Gender Equality

SDG 5 -In Israel, the Women are Doing Fine

Considering its neighbors, Israel is a rare gem of gender equality in the Middle East.

According to Israeli law, that is, the Women’s Equal Rights Law, passed by the Knesset in 1951 women are guaranteed protection against gender discrimination and abuse. The passage of this law paved the way for a series of laws to create an environment where women thrive. In 1964, Israel passed the Male and Female Workers (Equal Pay) law to ensure equal pay for women. In 2007, the Knesset passed the Gender Implications in Legislation Law, which requires all legislation be analyzed in terms of gender before ratification.


In Israel today, women are able and encouraged to participate in politics, business and the military. Not only are they participating, in fact, Israeli women are taking the lead in all of these sectors.

In the world of Israeli politics, it all began with Golda. In 1969, when Golda Meir was elected prime minister, Israel became just the third country in the world to elect a woman to lead its government.  After that the doors were blown wide open for women in Israeli politics: They have gone on to become chief justice of the Supreme Court, speaker of the Knesset and the permanent representative to the United Nations.

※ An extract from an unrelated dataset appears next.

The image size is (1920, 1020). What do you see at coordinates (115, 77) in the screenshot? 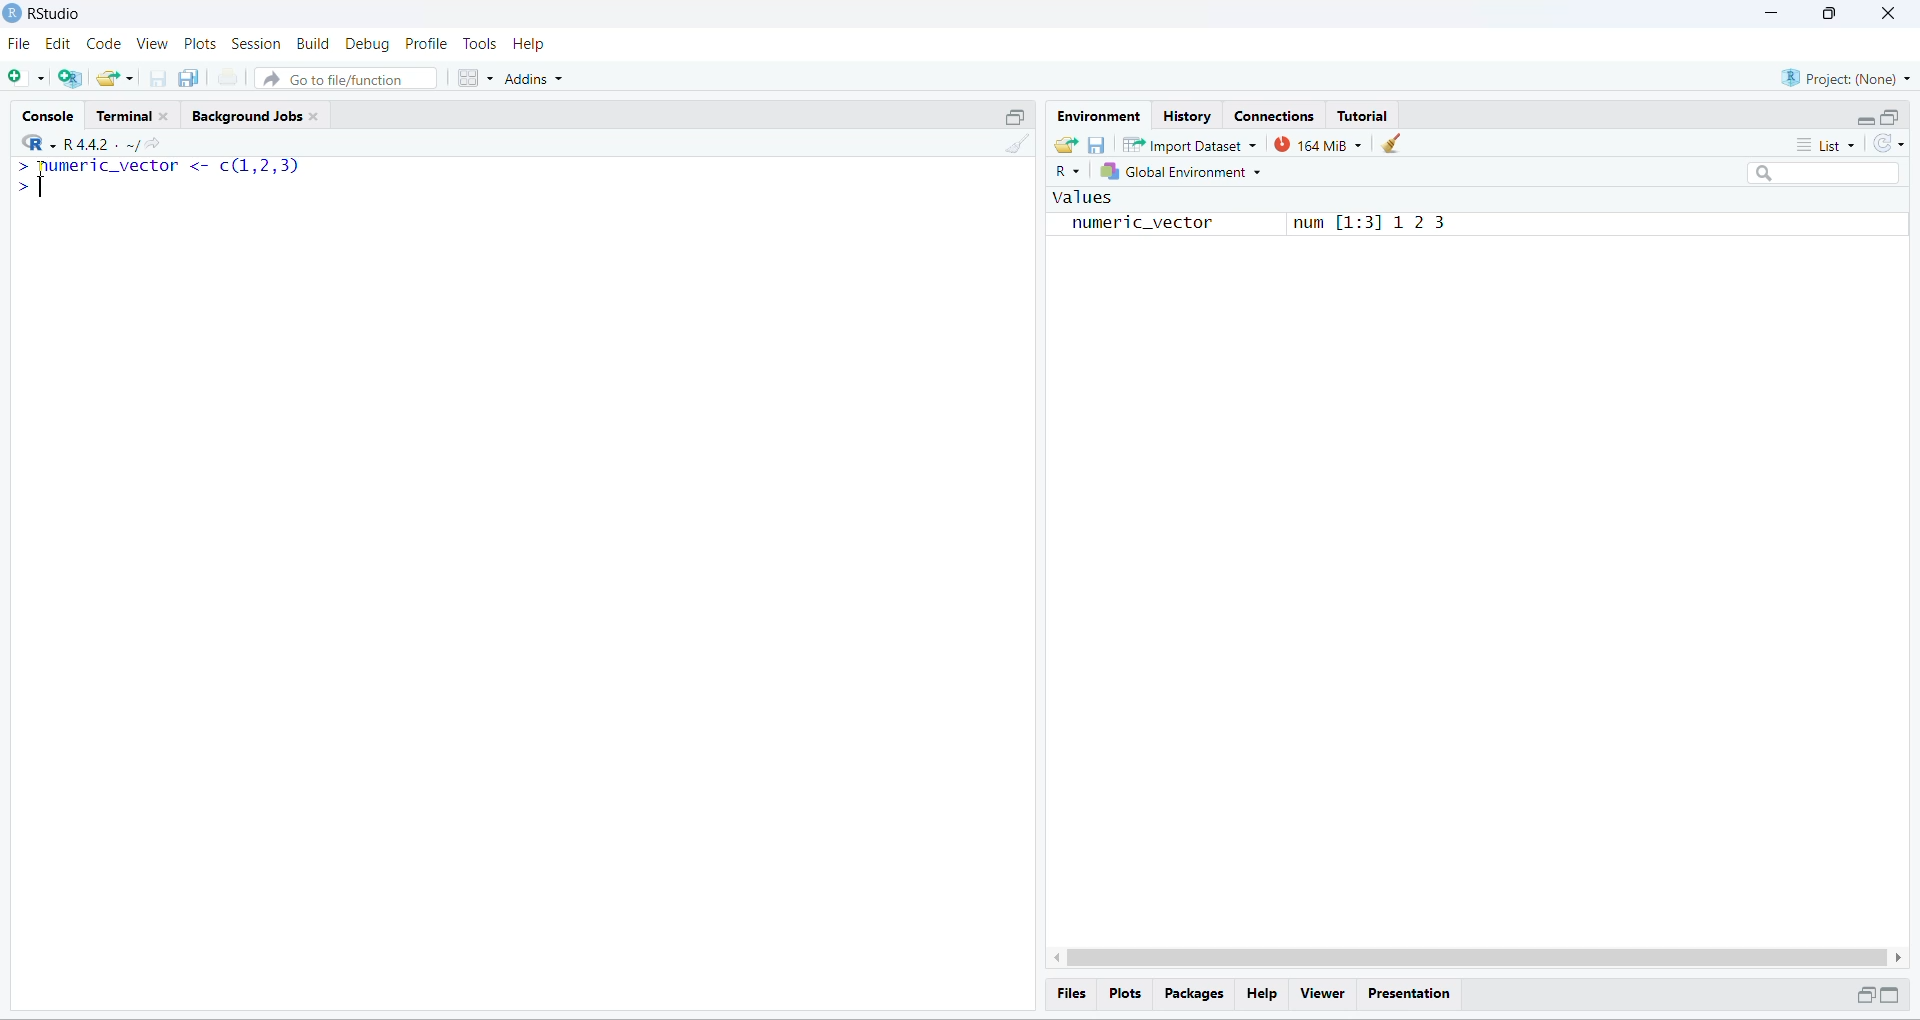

In the Knesset, every party but two (including the Arab Joint List) has female members. Even Ultra-Orthodox women formed their own party in 2015 to give a voice to their party’s concerns.

Insofar as women in the workforce is concerned, Israel still has room for growth. The Employment Diversity Index, published in 2018 found that women from minority groups (such as Arabs, Ethiopians and ultra-Orthodox Jewish women) who held academic degrees faced greater obstacles in the labor market than non-academic women, both in terms of type of employment and pay. With this, Israel still has the highest female entrepreneurship rate in the world. More than 30 percent of managerial positions in Israel’s top 100 companies are held by women.

 Strong both inside and out, 1,500 Israeli women are assigned to combat positions annually. According to the Equality Amendment to the Military Service Law, women and men have equal rights to serve in any role in the IDF. But not only are Israeli women serving in the military, they are rising through the ranks. They now account for 57 percent of officers among conscripts and 15 percent of top officer positions.

 In all respects, Israel has indeed become a haven for women:

 Education: Women comprise 57 percent of all students in higher education (according to a 2014 study). Arab women represent 60 percent of Israeli Arab university students.

 Child-bearing: Israeli women receive up to 14 weeks of paid maternity leave. If a mother wishes to waive a portion of her leave, the father receives a paternity allowance for the remaining time. Fertility treatments and in-vitro fertilization for up to two children are covered under public health insurance. Pregnancy terminations are covered as well, and women are legally protected with the right to choose.

 Women’s health: Biennial mammograms for women over the age of 50 are also covered under public health insurance.

 A plethora of women’s organizations working to promote women’s rights. The first such organization in Israel was Na’amat, which was founded in 1921 and today includes over 800,000 Jewish, Muslim and Christian women.